• [WHAT NEEDS TO BE DONE] Among the entries below, only the lines starting at the one with "My Account (46, 1538)" and ending at the one with "FapHouse Premium 1", both included, are to be printed exactly.

• [SUPPLIED MATERIAL]
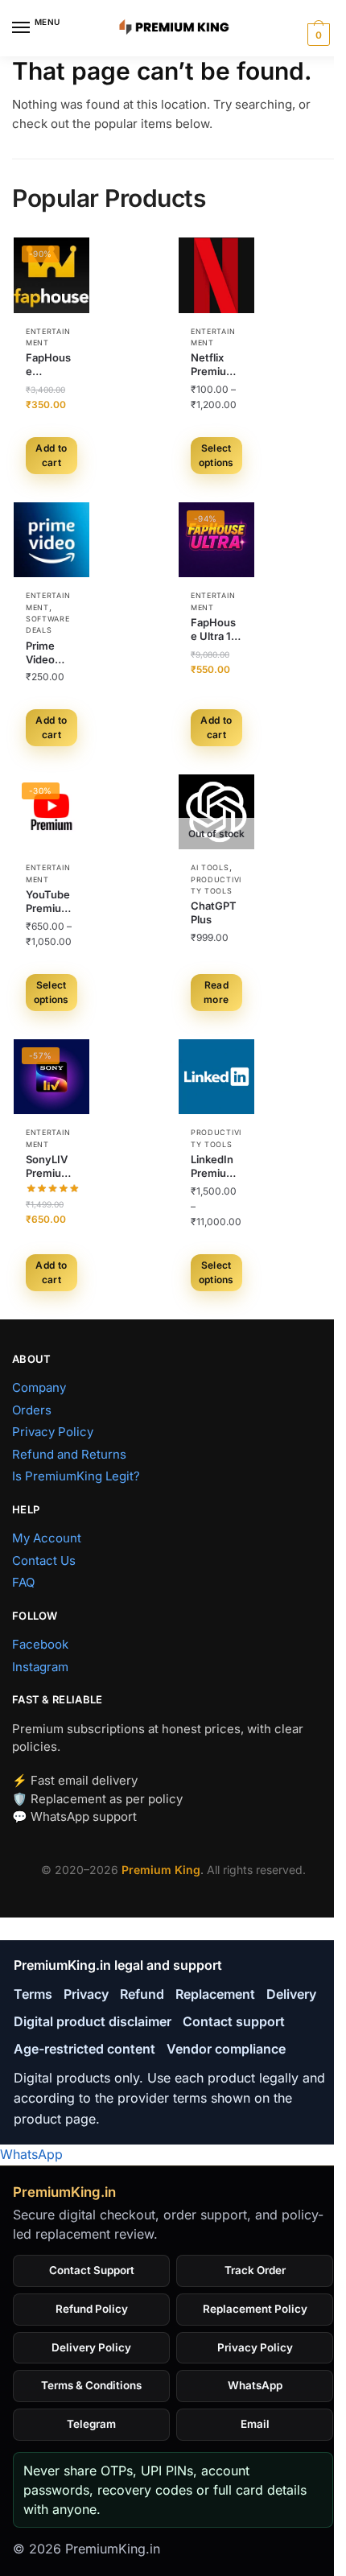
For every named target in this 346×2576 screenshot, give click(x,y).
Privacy (86, 1994)
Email (255, 2423)
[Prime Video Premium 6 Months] (51, 540)
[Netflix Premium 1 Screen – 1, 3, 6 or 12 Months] (216, 275)
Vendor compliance (226, 2049)
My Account (46, 1538)
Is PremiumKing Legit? (76, 1476)
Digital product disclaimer (92, 2021)
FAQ (23, 1582)
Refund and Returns (69, 1454)
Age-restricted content (84, 2049)
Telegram (91, 2423)
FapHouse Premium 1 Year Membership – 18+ (50, 364)
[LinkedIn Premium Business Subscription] (216, 1077)
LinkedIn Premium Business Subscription (216, 1166)
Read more (216, 992)
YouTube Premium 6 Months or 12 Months (49, 901)
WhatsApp (31, 2154)
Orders (31, 1410)
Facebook (40, 1644)
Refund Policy (92, 2308)
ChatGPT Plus (214, 912)
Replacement (215, 1994)
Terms (33, 1994)
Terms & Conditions (91, 2385)
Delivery (291, 1994)
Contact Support (91, 2270)
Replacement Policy (255, 2308)
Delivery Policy (91, 2347)
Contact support (234, 2021)
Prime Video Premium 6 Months (49, 653)
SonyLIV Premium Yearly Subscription (51, 1166)
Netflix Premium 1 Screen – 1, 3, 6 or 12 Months (216, 364)
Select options (216, 455)
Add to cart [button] (51, 455)
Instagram (40, 1666)
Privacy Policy (52, 1431)
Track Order (255, 2270)
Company (39, 1387)
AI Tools (210, 867)
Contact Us (44, 1560)
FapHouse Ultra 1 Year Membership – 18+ (215, 629)
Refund (142, 1994)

• [EXERCISE RESPONSE]
My Account (46, 1538)
Is PremiumKing Legit? (76, 1476)
Digital product disclaimer (92, 2021)
FAQ (23, 1582)
Refund and Returns (69, 1454)
Age-restricted content (84, 2049)
Telegram (91, 2423)
FapHouse Premium 1 Year Membership – 18+ (50, 364)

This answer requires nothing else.